Irish Life & Permanent withdrew its shares from Irish and British stock exchanges Wednesday amid speculation that the bank faces imminent nationalization.
The move, announced a day after Irish Life & Permanent shares plunged 46 percent to less than 0.41 euro (58 cents), followed media reports that Ireland's government will be required to inject vast sums into the company after new stress-test findings on four Irish banks are published Thursday.
In a statement, Irish Life & Permanent said the speculation of an imminent bailout and nationalization meant its shares must be withdrawn from trade until the Irish Central Bank unveils the stress-test findings.
The company said it expected dealing in its shares to resume Friday. It cautioned that the stress-test findings "are not completed and the quantum of capital that may be required by the group, and the source of that capital, is not yet finalized."
Irish Life & Permanent is Ireland's biggest provider of residential mortgages and private pensions. It is the only one of Ireland's six domestically owned banks that has avoided taking government bailouts since 2008, when Ireland's long-booming property market imploded under the weight of the global credit crisis. Unlike the other five banks, Irish Life avoided lending huge sums to property developers.
Its insurance arm, Irish Life, is profitable and strong, but its banking arm, Permanent TSB, is crippled by its overwhelming dependence on residential mortgage lending in Ireland. Most of those mortgage products offer returns lower than the bank's own bloated borrowing costs. Its volume of loans is double that of its deposits, the worst ratio of the six banks.

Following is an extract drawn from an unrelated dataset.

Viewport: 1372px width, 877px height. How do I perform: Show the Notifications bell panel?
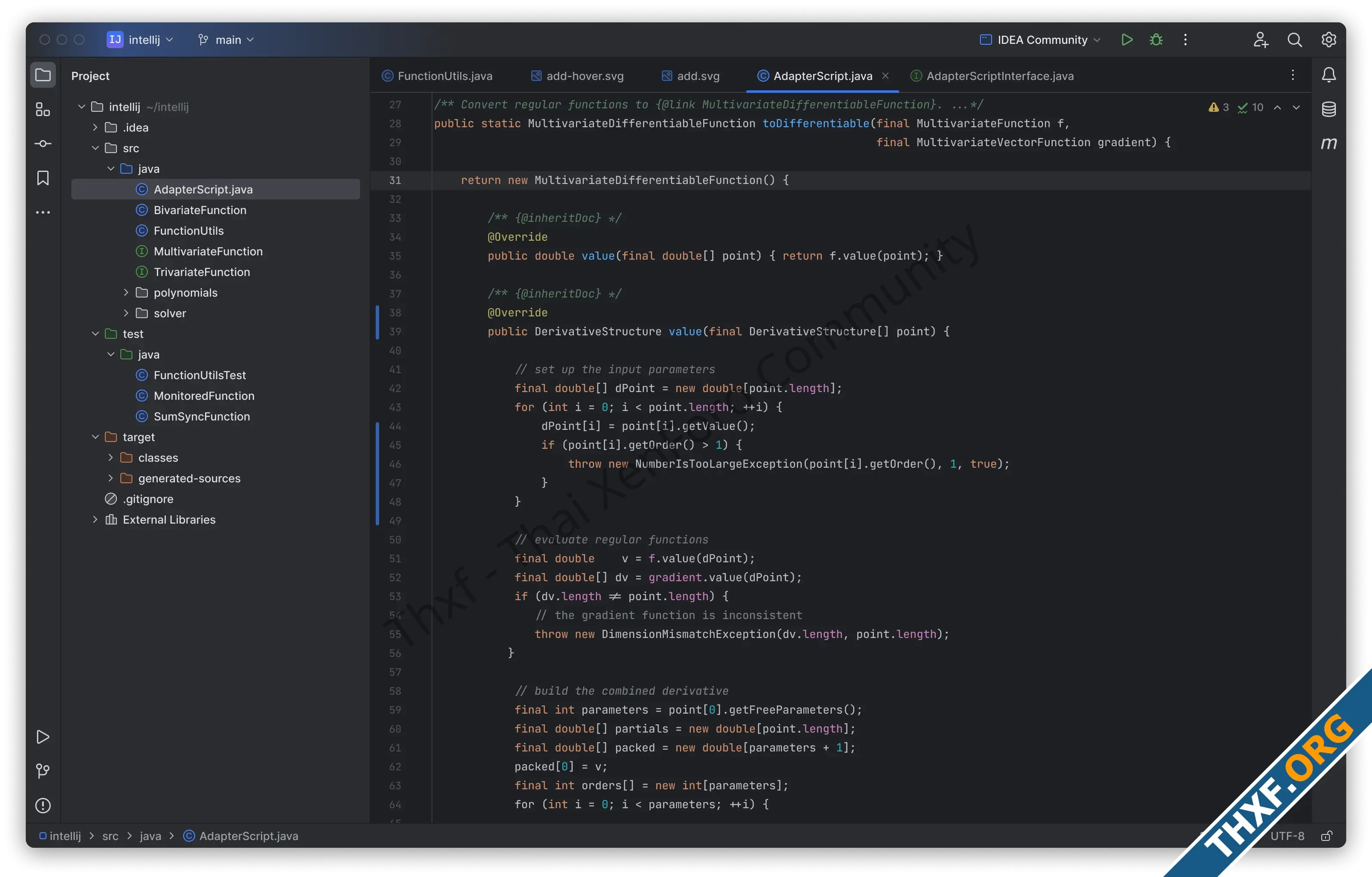click(x=1329, y=75)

Irish broadcaster RTE reported that the stress test on Irish Life & Permanent would reveal a need for immediate capital of 600 million euros to 1.2 billion euros ($850 million to $1.7 billion). The Irish Times newspaper said Irish Life would need more than euro2 billion.
Following Tuesday's share plunge, the market values Irish Life & Permanent at just euro110 million.
Overall, analysts expect the bailout bill of Ireland's six banks to rise following Thursday's stress-test results and to top 80 billion euros. Ireland last year estimated the losses would be capped at a maximum of 54 billion euros.